Demi Turunkan Berat Badan, Haruskah Kuning Telur ‘Disingkirkan’ Saat Makan?

204
Ilustrasi. (Foto: SolusiCantikSehat.com)

MataNaga – Kuning telur sering dituding sebagai penyebab naiknya kadar kolesterol, kelebihan berat badan dan penyakit jantung. Tak sedikit orang kemudian menjadi pemilih dan menghindari asupan tertentu.

Dikutip dari Livestrong, anggapan bahwa kuning telur mengandung kolesterol dan lemak itu memang benar. Namun, kuning telur juga punya banyak nutrisi yang baik bagi kesehatan tubuh.

Tapi sebenarnya Anda tidak perlu menyisihkan kuning telur. Penelitian ilmiah menemukan bahwa asupan kolesterol tidak punya dampak nyata pada metabolisme kolesterol. Artinya, makan makanan tinggi kolesterol tidak berati akan meningkatkan kolesterol darah secara signifikan.

Sebagai penjelasan singkat, tubuh kita memproduksi kolesterol. Saat Anda mengonsumsi makanan berkolesterol, tubuh akan ‘diringankan’ pekerjaannya untuk memproduksi kolesterol yang diperlukan. Tapi bila Anda tak cukup makan kolesterol, tubuh pun bekerja lebih keras untuk membuatnya.

Dalam jumlah cukup, kolesterol sebenarnya penting untuk proses kelancaran organ-organ tubuh bekerja. Unsur yang satu ini merupakan elemen penting sebagai bahan dasar untuk menyusun empedu darah, jaringan otak, hati, ginjal serta kelenjar adrenalin.
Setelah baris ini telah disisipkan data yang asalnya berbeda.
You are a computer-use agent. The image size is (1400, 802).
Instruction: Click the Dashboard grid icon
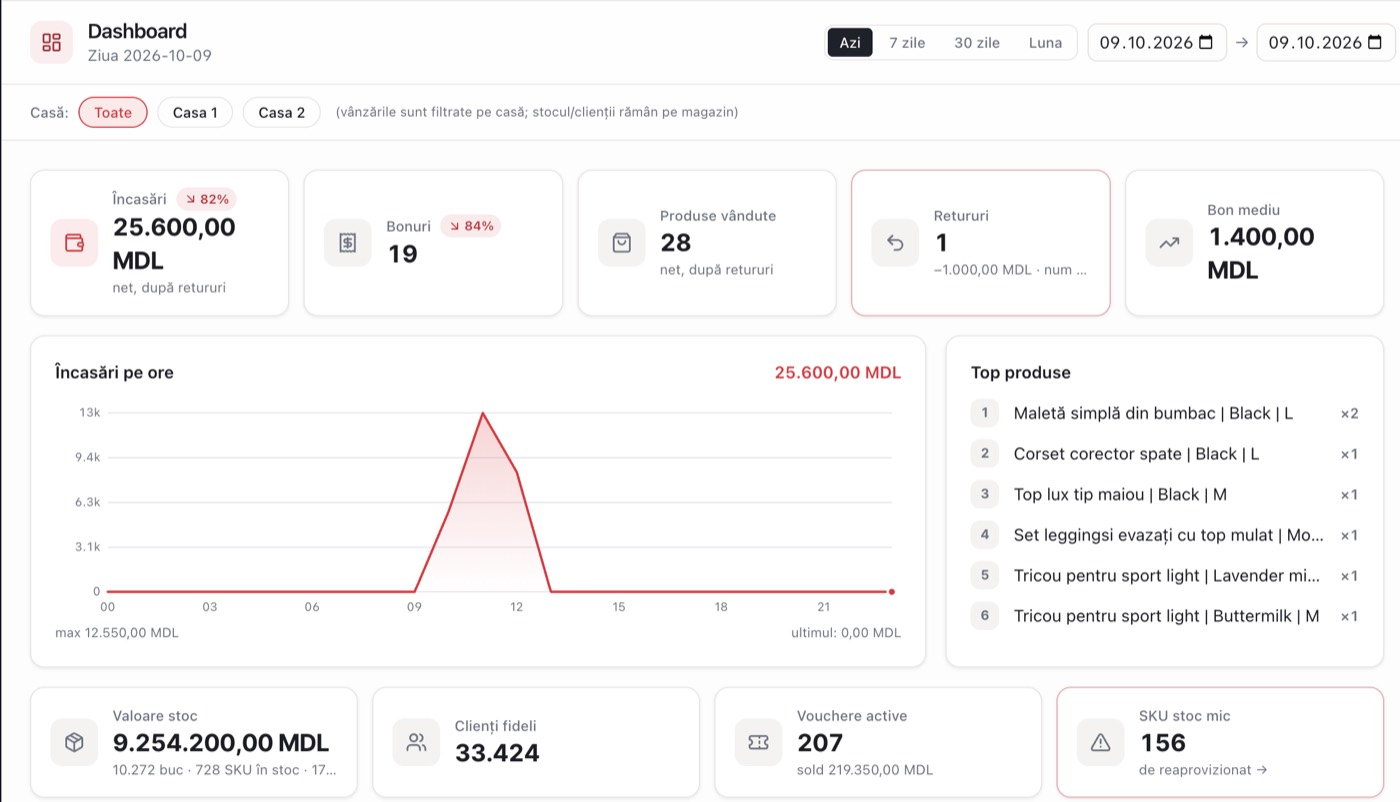[x=51, y=42]
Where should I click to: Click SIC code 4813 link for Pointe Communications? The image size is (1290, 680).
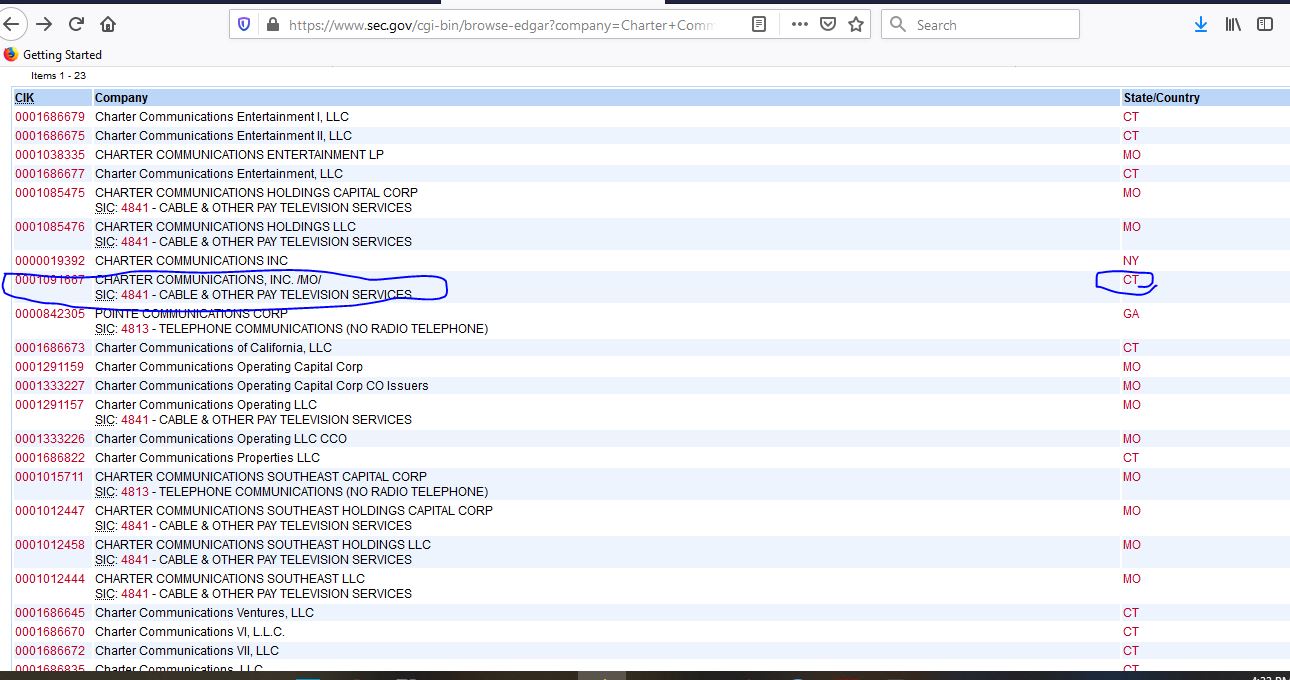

Kolesterol juga berperan dalam pembentukan hormon progesteron, estrogen dan testosteron. Jika kekurangan hormon ini, bisa menyebabkan proses menstruasi tidak lancar, mengganggu kesuburan bahkan menyebabkan kemandulan.

Selain itu, kolesterol juga bertugas membawa serotonin ke otak. Jika kadar kolesterol rendah, penghantaran serotonin ke otak juga sedikit sehingga memicu depresi, membuat orang mudah marah dan berperilaku kasar.

Yang perlu Anda ketahui, kuning telur tidak hanya mengandung kolesterol tapi juga nutrisi penting lainnya –yang mungkin sulit didapat dari diet makanan lain. Misalnya cholin (penting untuk kesehatan otak), karotenoid (bermanfaat bagi kesehatan mata) dan zeaxanthin (sebagai anti oksidan).

Jika Anda takut gemuk karena mengonsumsi kuning telur, sebaiknya singkirkan anggapan itu. Sebuah penelitian terbaru yang diterbitkan dalam International Journal of Obesity menyebutkan bahwa sarapan dua telur sehari, bisa menurunkan berat badan dan mengecilkan lingkar pinggang.

Hasil ini 65% lebih besar dibandingkan dengan konsumsi sarapan berkarbohidrat berat (seperti nasi goreng, roti atau mie). Tapi meskipun diklaim sehat, konsumsinya juga harus diperhatikan. Makanlah kuning telur maksimal dua butir per hari.

Jadi lain kali Anda pecahkan telur, jangan buang kuningnya. Aduk bersama untuk tekstur juga kesehatan yang lebih baik.